──────── Data rows ────────

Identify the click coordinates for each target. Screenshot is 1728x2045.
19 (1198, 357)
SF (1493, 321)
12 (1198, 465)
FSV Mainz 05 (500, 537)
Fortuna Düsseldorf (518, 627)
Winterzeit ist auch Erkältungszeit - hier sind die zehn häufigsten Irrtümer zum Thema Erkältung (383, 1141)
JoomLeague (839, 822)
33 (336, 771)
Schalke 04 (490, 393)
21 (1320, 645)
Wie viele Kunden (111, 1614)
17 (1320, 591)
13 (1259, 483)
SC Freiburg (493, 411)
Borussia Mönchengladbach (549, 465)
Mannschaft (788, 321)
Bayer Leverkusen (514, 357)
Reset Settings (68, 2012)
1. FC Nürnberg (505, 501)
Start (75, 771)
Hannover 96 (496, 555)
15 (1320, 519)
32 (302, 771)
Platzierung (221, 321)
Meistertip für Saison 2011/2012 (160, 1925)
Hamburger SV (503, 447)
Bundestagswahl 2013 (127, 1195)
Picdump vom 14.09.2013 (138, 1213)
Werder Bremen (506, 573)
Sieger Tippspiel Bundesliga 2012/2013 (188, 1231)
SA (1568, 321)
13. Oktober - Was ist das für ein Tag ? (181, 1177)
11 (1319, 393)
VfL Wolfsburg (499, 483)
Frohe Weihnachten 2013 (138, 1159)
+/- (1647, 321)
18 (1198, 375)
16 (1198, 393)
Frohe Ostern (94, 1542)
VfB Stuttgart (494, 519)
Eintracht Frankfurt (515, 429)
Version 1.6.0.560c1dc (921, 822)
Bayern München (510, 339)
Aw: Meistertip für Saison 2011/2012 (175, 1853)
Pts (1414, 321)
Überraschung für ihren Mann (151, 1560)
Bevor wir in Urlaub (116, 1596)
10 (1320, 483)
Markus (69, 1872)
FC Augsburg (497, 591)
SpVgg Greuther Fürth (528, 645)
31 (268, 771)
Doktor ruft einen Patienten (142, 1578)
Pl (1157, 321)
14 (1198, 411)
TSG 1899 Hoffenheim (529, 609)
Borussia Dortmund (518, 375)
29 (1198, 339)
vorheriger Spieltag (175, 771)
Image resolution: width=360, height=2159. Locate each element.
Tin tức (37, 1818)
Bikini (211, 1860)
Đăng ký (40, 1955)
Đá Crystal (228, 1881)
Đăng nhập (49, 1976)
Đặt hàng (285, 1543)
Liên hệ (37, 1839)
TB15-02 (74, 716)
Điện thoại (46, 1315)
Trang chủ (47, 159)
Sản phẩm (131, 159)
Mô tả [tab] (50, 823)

────────

**Direction:**
Duplicate the items from the line that contains "11 (1319, 393)" through the last item, including both ends.

**Full response:**
11 (1319, 393)
VfL Wolfsburg (499, 483)
Frohe Weihnachten 2013 (138, 1159)
+/- (1647, 321)
18 (1198, 375)
16 (1198, 393)
Frohe Ostern (94, 1542)
VfB Stuttgart (494, 519)
Eintracht Frankfurt (515, 429)
Version 1.6.0.560c1dc (921, 822)
Bayern München (510, 339)
Aw: Meistertip für Saison 2011/2012 (175, 1853)
Pts (1414, 321)
Überraschung für ihren Mann (151, 1560)
Bevor wir in Urlaub (116, 1596)
10 (1320, 483)
Markus (69, 1872)
FC Augsburg (497, 591)
SpVgg Greuther Fürth (528, 645)
31 (268, 771)
Doktor ruft einen Patienten (142, 1578)
Pl (1157, 321)
14 (1198, 411)
TSG 1899 Hoffenheim (529, 609)
Borussia Dortmund (518, 375)
29 (1198, 339)
vorheriger Spieltag (175, 771)
Image resolution: width=360, height=2159. Locate each element.
Tin tức (37, 1818)
Bikini (211, 1860)
Đăng ký (40, 1955)
Đá Crystal (228, 1881)
Đăng nhập (49, 1976)
Đặt hàng (285, 1543)
Liên hệ (37, 1839)
TB15-02 (74, 716)
Điện thoại (46, 1315)
Trang chủ (47, 159)
Sản phẩm (131, 159)
Mô tả [tab] (50, 823)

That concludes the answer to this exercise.